In total, the team performed authentication tests on eight hair samples obtained from public and private collections in the UK, continental Europe and the US.

A study published in the journal Current Biology shows that DNA from five strands of hair—all from the last seven years of Beethoven’s life—comes from a single individual that matches the composer’s documented ancestry.

By combining genetic data with carefully researched provenance histories, the researchers concluded that the five locks are “almost certainly authentic.” The primary goal of the study was to elucidate Beethoven’s health problems, which include progressive hearing loss beginning in his mid-to-late 20s and eventually leading to him being functionally deaf in 1818.

The team also investigated the possible genetic causes of Beethoven’s chronic gastrointestinal problems and severe liver disease that culminated in his death in 1827.

Beginning during his years in Bonn, Germany, the composer suffered from “wretched” gastrointestinal problems that continued and worsened in Vienna, Austria.

In the summer of 1821, Beethoven had the first of at least two bouts of jaundice, a symptom of liver disease. Cirrhosis was long considered the most likely cause of his death at the age of 56.

Scientists have not been able to find a definitive cause for Beethoven’s deafness or gastrointestinal problems. However, they discovered a number of significant genetic risk factors for liver disease. They also found evidence of hepatitis B infection in the months before the composer’s final illness.

“From Beethoven’s ‘conversation books’, which he used during the last decade of his life, we can infer that his alcohol consumption was very regular, although it is difficult to estimate how much he consumed,” said lead study author Tristan Begg. from the University of Cambridge.

“While most of his contemporaries claim that his consumption was moderate by early 19th-century Viennese standards, there is not complete agreement among these sources, and this still probably represented an amount of alcohol that is now known to damage the liver,” Begg said.

If Beethoven’s alcohol consumption was heavy enough for long enough, an interaction with his genetic risk factors is one possible explanation for his cirrhosis, the researchers said.

The team also suggests that Beethoven’s hepatitis B infection may have led to the composer’s severe liver disease, exacerbated by alcohol consumption and genetic risk.
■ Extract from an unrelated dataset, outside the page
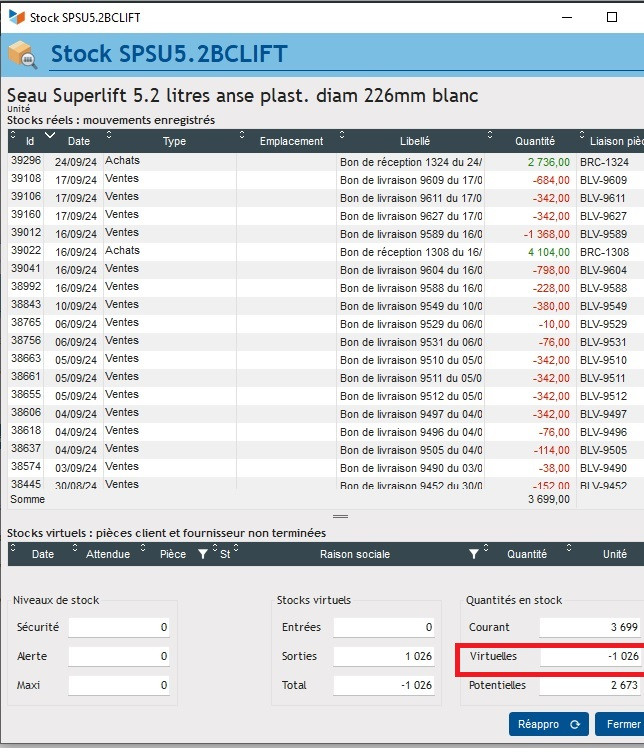Click the stock box icon in header
This screenshot has width=644, height=754.
pos(22,53)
Beethoven’s hearing loss has been linked to several potential causes, including diseases with varying degrees of genetic contribution.

Research on verified hair samples did not reveal a simple genetic origin of hearing loss, the researchers said.
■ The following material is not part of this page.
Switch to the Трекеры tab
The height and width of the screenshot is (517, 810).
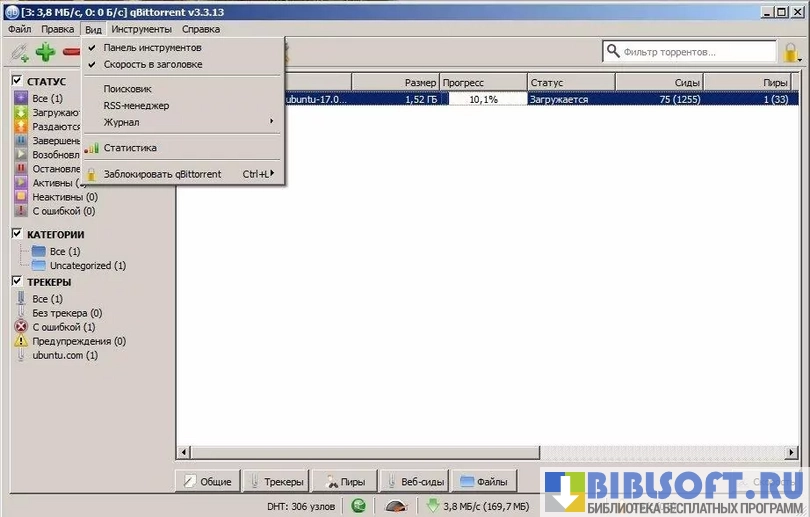click(277, 481)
“We cannot say for sure what killed Beethoven, but now we can at least confirm the presence of a significant hereditary risk and hepatitis B virus infection,” said Johannes Krause of the Max Planck Institute for Evolutionary Anthropology.

“We can also rule out several other less likely genetic causes,” Krause said. The team also analyzed the genetics of his living relatives in Belgium, but found no match for any of them.

Some of them share a paternal ancestor with Beethoven in the late 1500s and early 1600s based on genealogical studies, but did not match the Y chromosome found in the authentic hair samples.

The team concluded that this is likely the result of at least one “extra-parous paternity event” – a child resulting from an extramarital relationship – in Beethoven’s direct paternal line.